▶ Challenge: Copy the data below word for word, from the line containing "This screenshot has" up to and including the line containing "click(x=938, y=654)".

▶ Supplied records:
— BEGIN —

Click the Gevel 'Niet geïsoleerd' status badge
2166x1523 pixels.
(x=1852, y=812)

— END —
— BEGIN —

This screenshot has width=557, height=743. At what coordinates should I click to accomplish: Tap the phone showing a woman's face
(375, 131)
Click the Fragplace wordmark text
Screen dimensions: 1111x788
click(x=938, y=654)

— END —

▶ Expected answer:
This screenshot has width=557, height=743. At what coordinates should I click to accomplish: Tap the phone showing a woman's face
(375, 131)
Click the Fragplace wordmark text
Screen dimensions: 1111x788
click(x=938, y=654)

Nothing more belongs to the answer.